=== Begin Enclosure ===
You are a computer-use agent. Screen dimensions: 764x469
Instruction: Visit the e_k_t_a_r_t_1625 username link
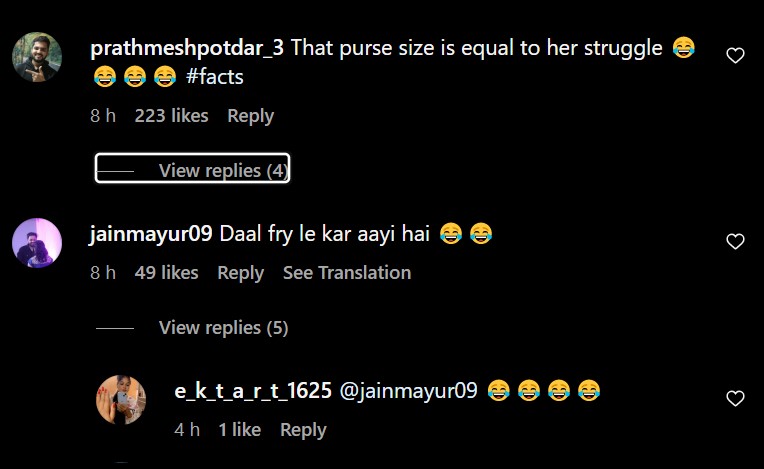point(253,391)
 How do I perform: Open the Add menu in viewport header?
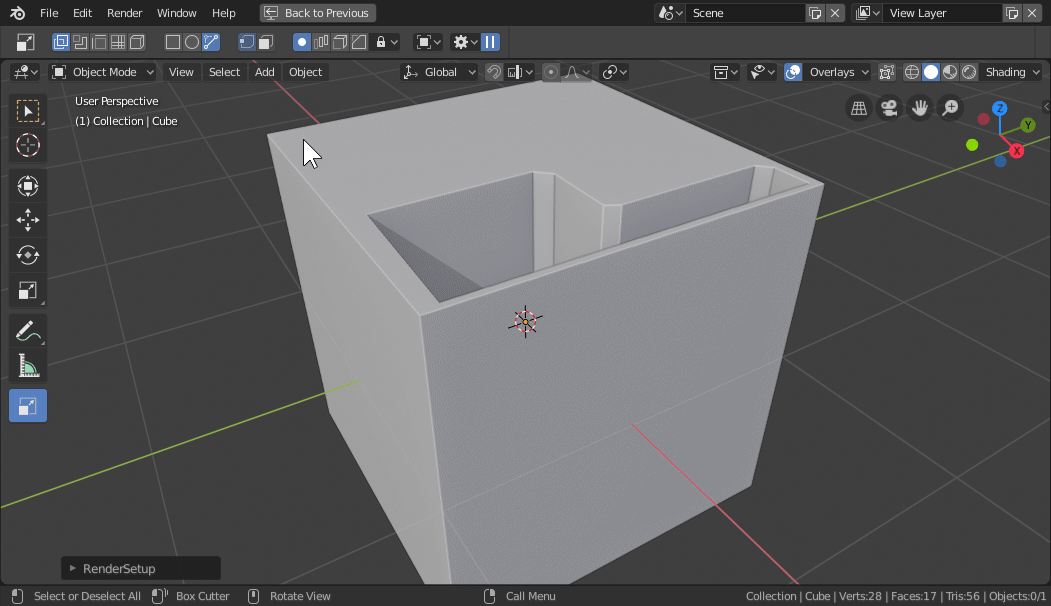pos(264,72)
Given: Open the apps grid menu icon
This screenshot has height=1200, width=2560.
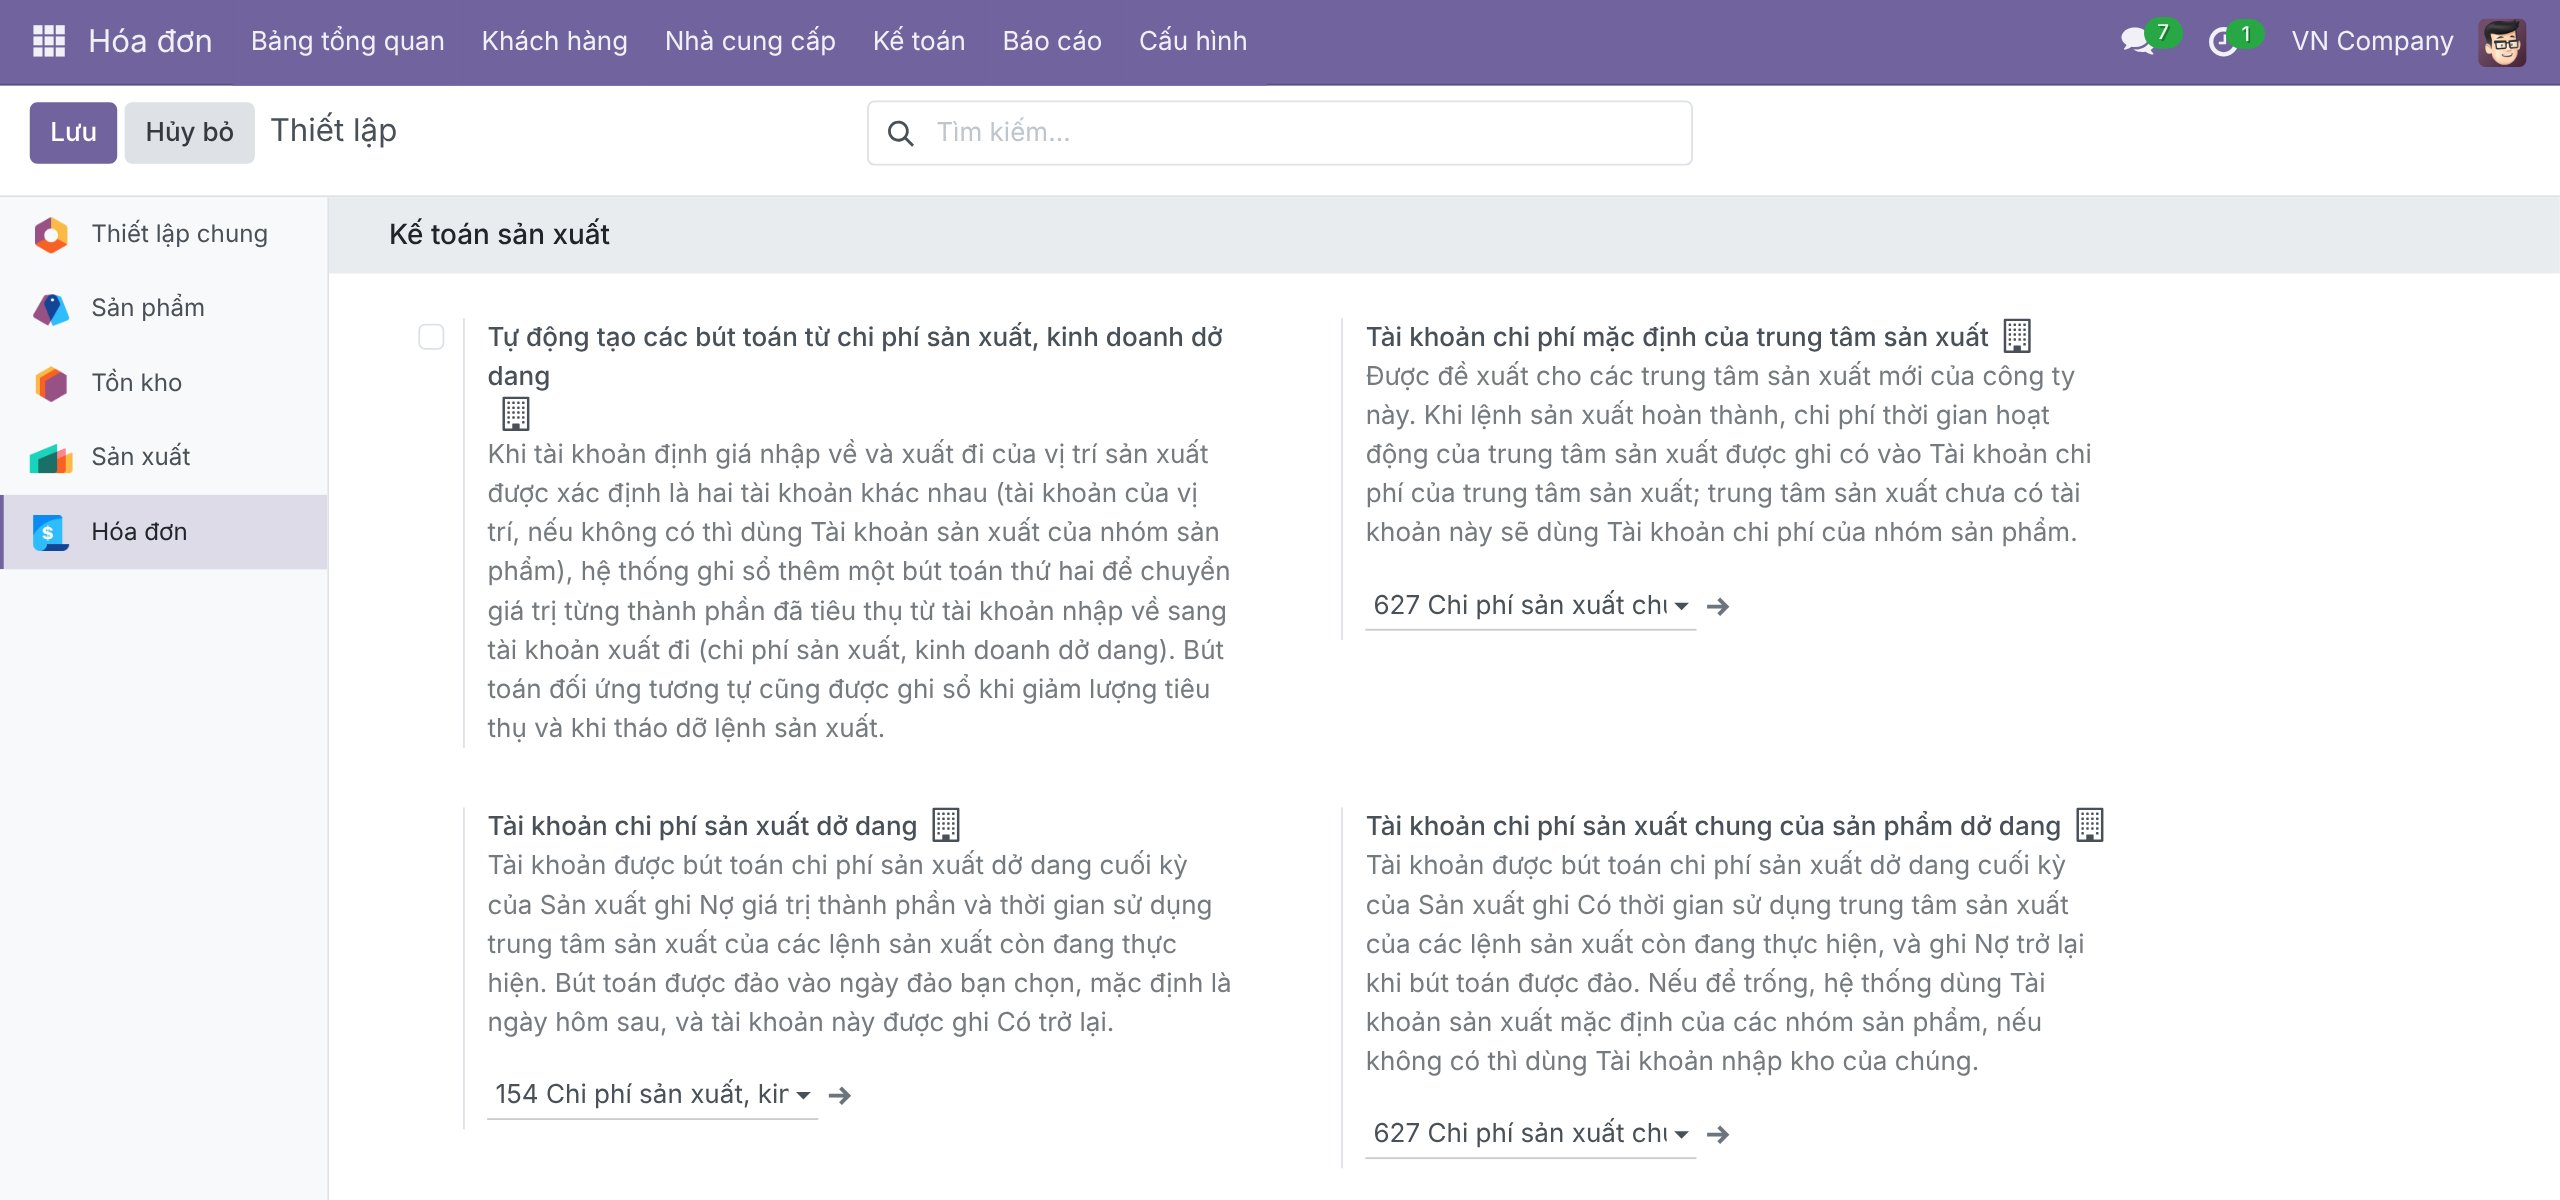Looking at the screenshot, I should click(x=48, y=41).
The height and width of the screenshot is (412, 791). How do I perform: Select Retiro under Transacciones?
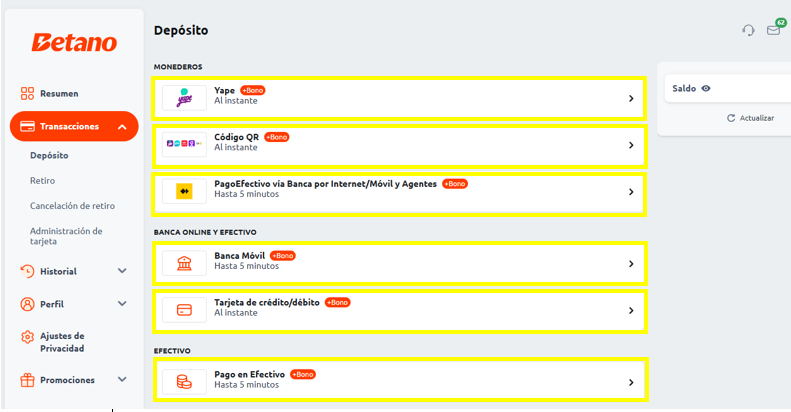pos(42,181)
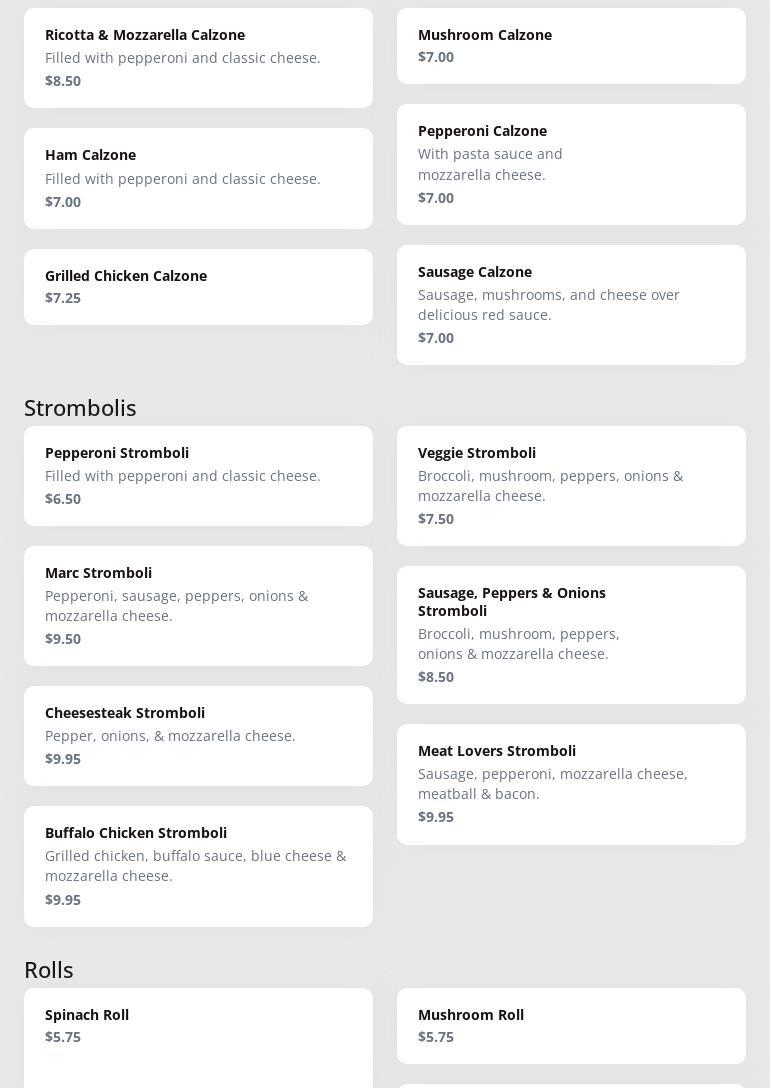Choose the Ham Calzone item
Screen dimensions: 770x1088
point(198,178)
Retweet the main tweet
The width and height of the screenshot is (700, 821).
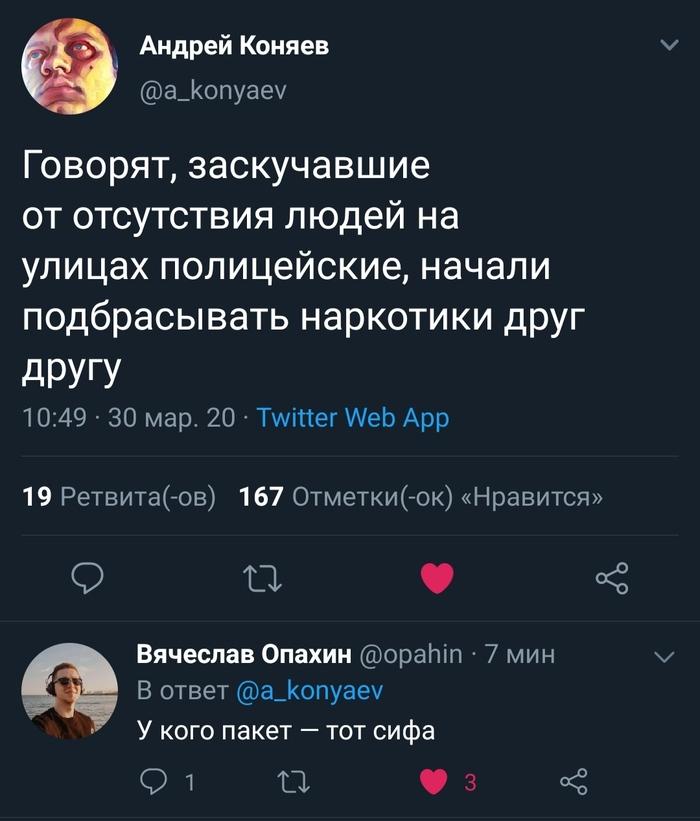point(264,577)
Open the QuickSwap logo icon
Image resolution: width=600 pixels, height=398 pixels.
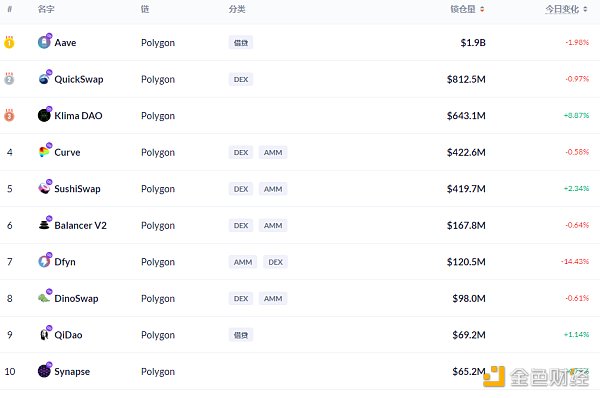click(44, 79)
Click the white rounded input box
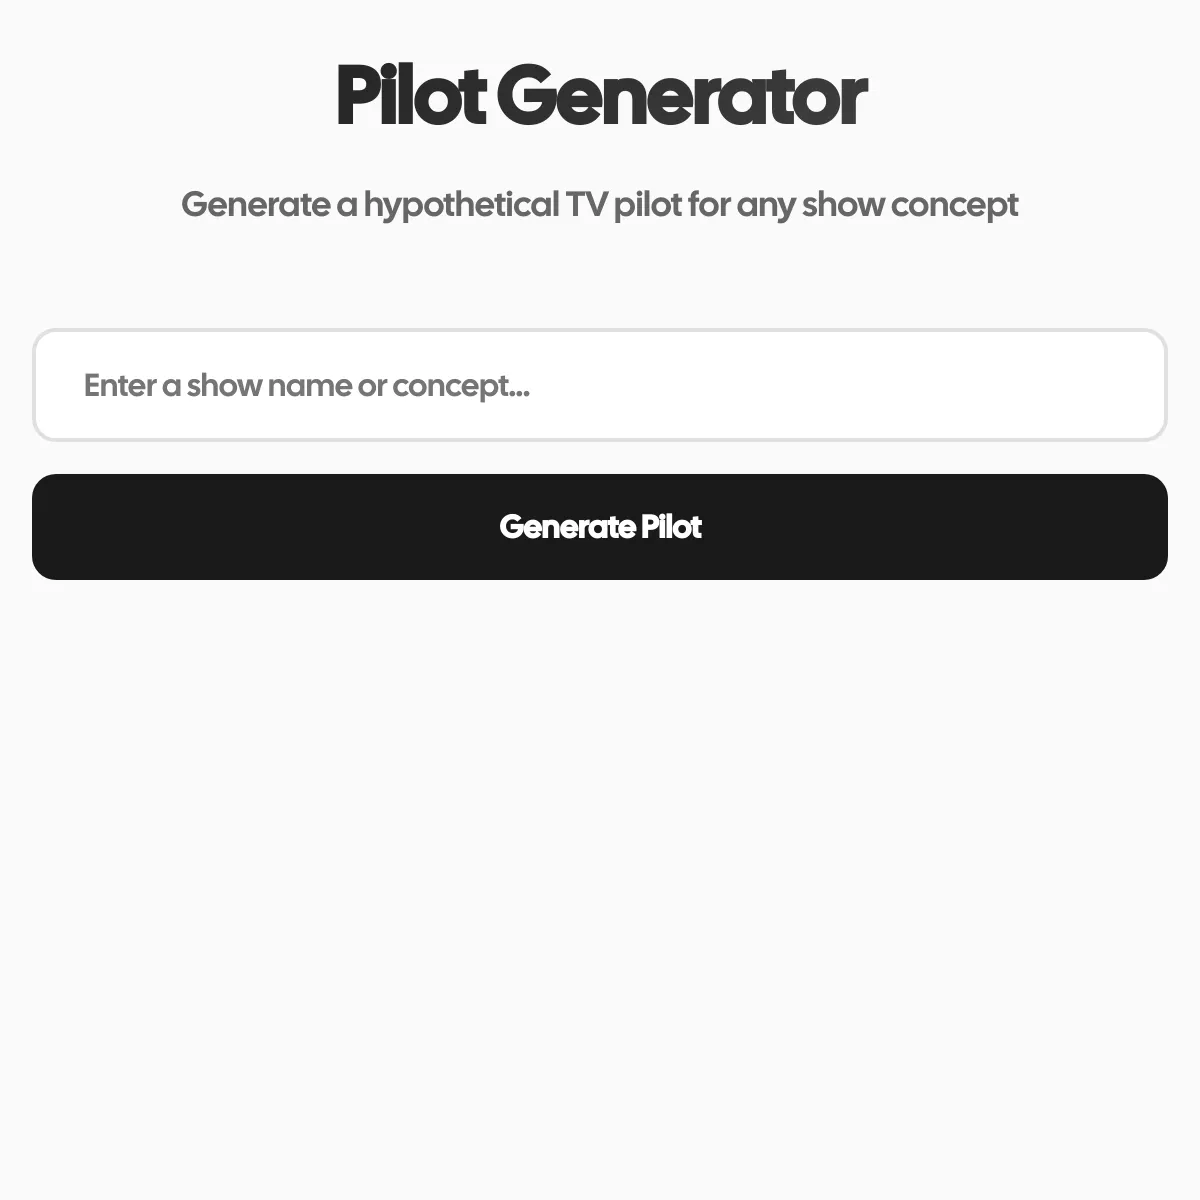1200x1200 pixels. coord(600,385)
=== End Enclosure ===
» PROBLEM: Give back the records word for word, without their pictures.

» RESULT BELOW:
You are a computer-use agent. Screen dimensions: 764x469
Instruction: Visit the e_k_t_a_r_t_1625 username link
point(253,391)
 How do I perform: Open the Add menu in viewport header?
pos(264,72)
Given: Open the apps grid menu icon
This screenshot has height=1200, width=2560.
Looking at the screenshot, I should click(x=48, y=41).
The height and width of the screenshot is (412, 791). How do I perform: Select Retiro under Transacciones?
pos(42,181)
Choose the Ham Calzone item
Screen dimensions: 770x1088
point(198,178)
Retweet the main tweet
The width and height of the screenshot is (700, 821).
point(264,577)
Open the QuickSwap logo icon
Image resolution: width=600 pixels, height=398 pixels.
click(44, 79)
Click the white rounded input box
1200x1200 pixels. coord(600,385)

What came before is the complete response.